## Task prompt
Excluding pictures, transcribe precisely the lines from the one containing "Click the Kazakhstan flag labeled KZ" to the final line of the listing below, inclusive, and nothing more.

*** Records supplied Section Begins ***

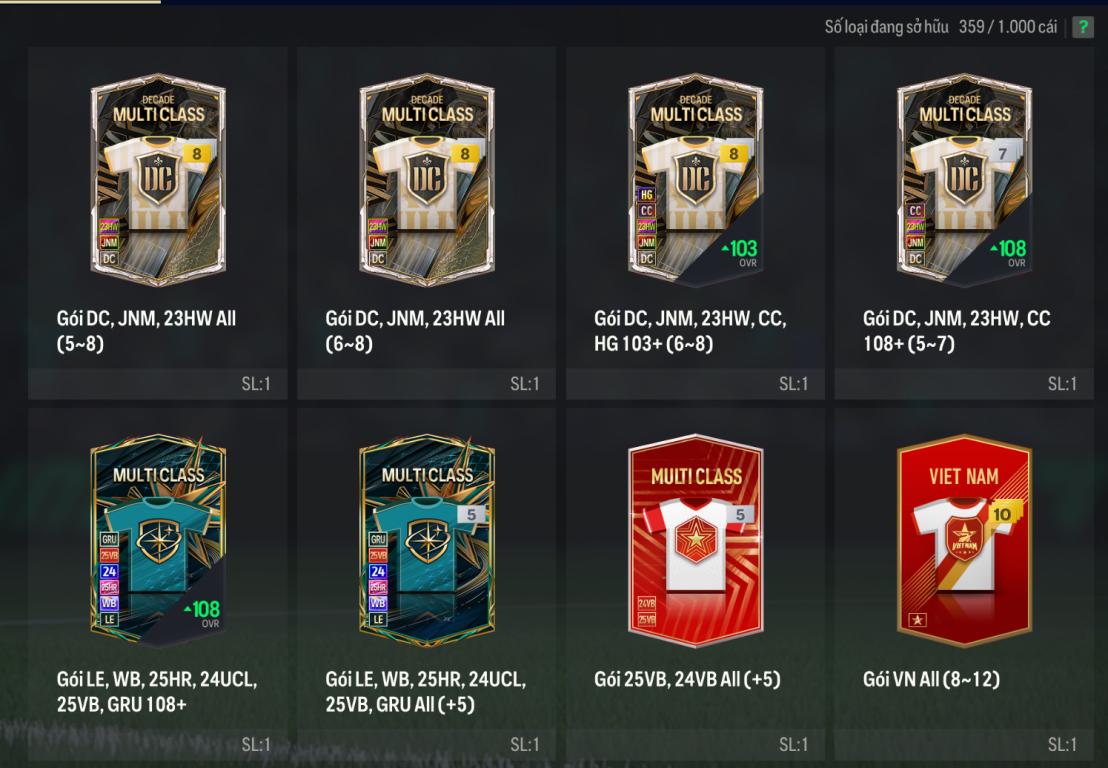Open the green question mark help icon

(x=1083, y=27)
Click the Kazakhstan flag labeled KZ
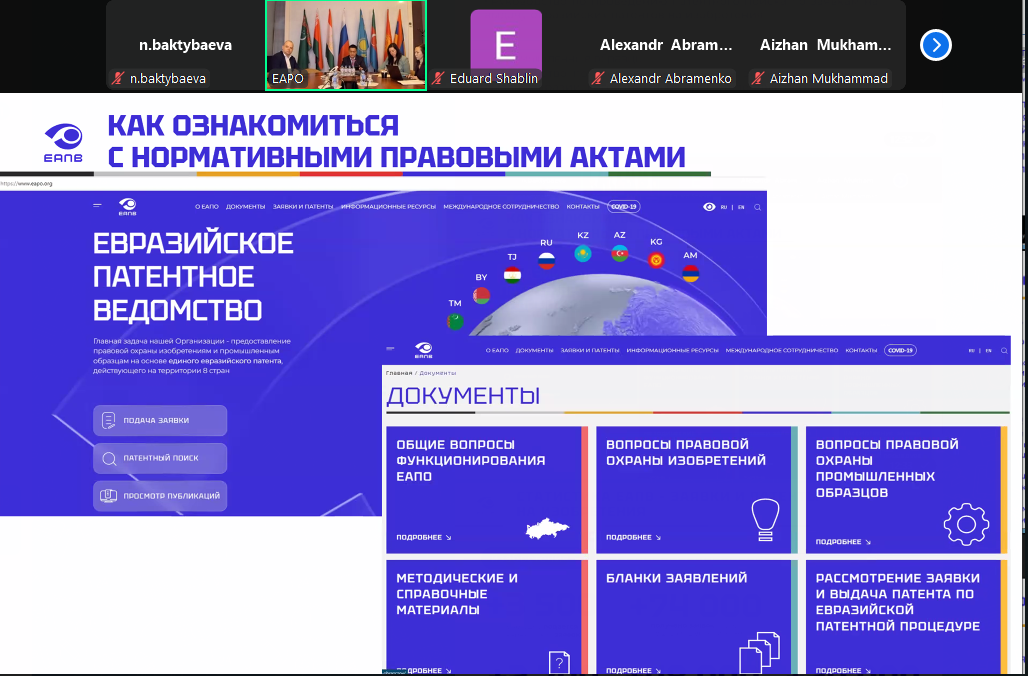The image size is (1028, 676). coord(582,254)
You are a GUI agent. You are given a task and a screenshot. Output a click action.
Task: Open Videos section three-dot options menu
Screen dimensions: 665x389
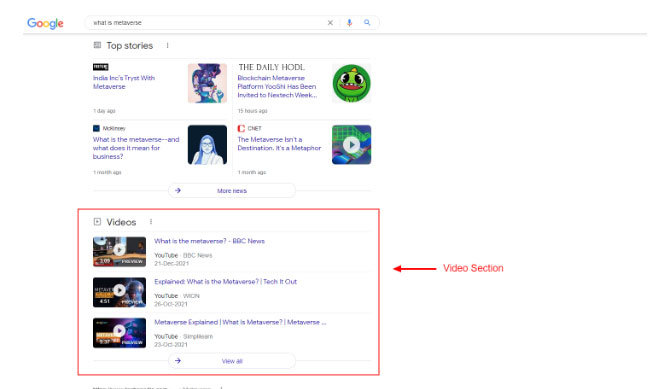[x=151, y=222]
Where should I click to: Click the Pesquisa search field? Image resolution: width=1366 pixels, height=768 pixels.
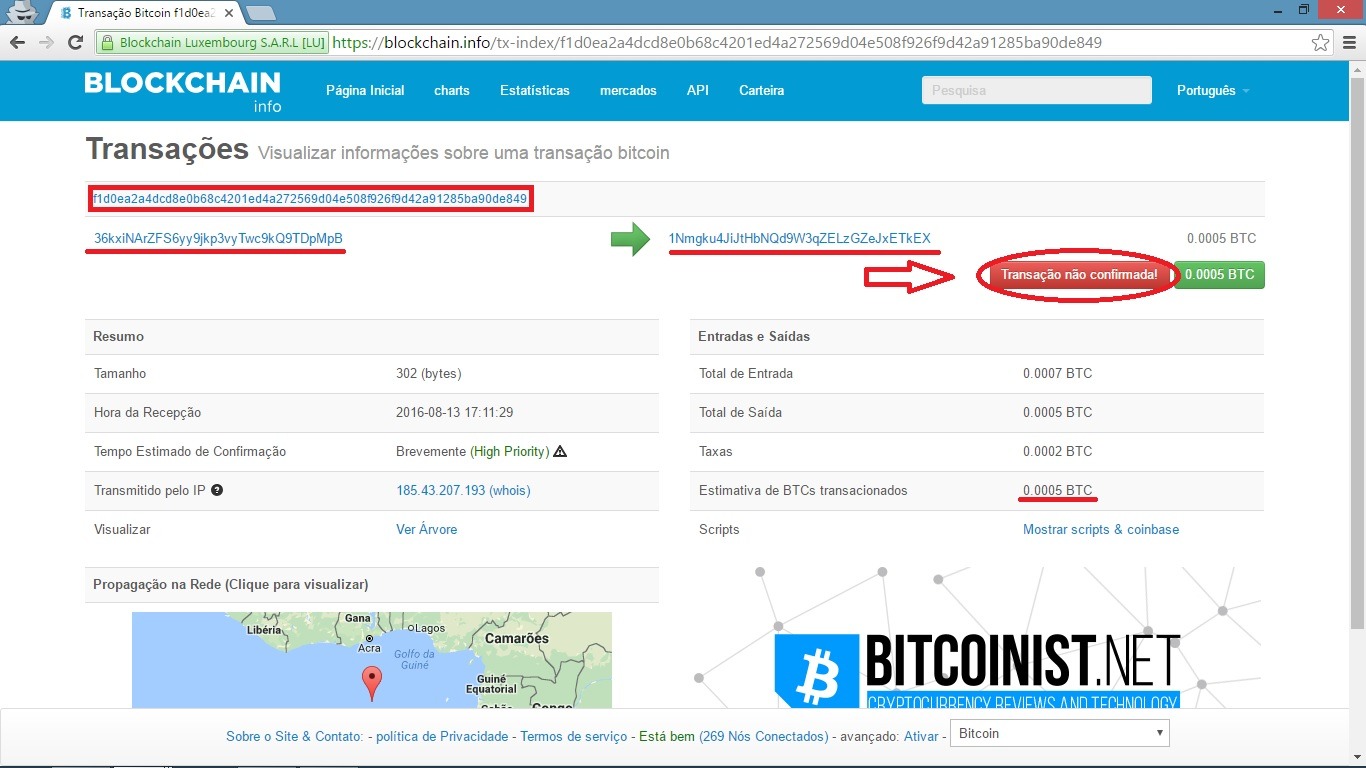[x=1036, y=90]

*** Records supplied Section Ends ***

## Expected output
Click the Kazakhstan flag labeled KZ
The image size is (1028, 676). coord(582,254)
You are a GUI agent. You are given a task and a screenshot. Output a click action.
Task: Open Videos section three-dot options menu
Screen dimensions: 665x389
[x=151, y=222]
Where should I click to: Click the Pesquisa search field? Image resolution: width=1366 pixels, height=768 pixels.
[x=1036, y=90]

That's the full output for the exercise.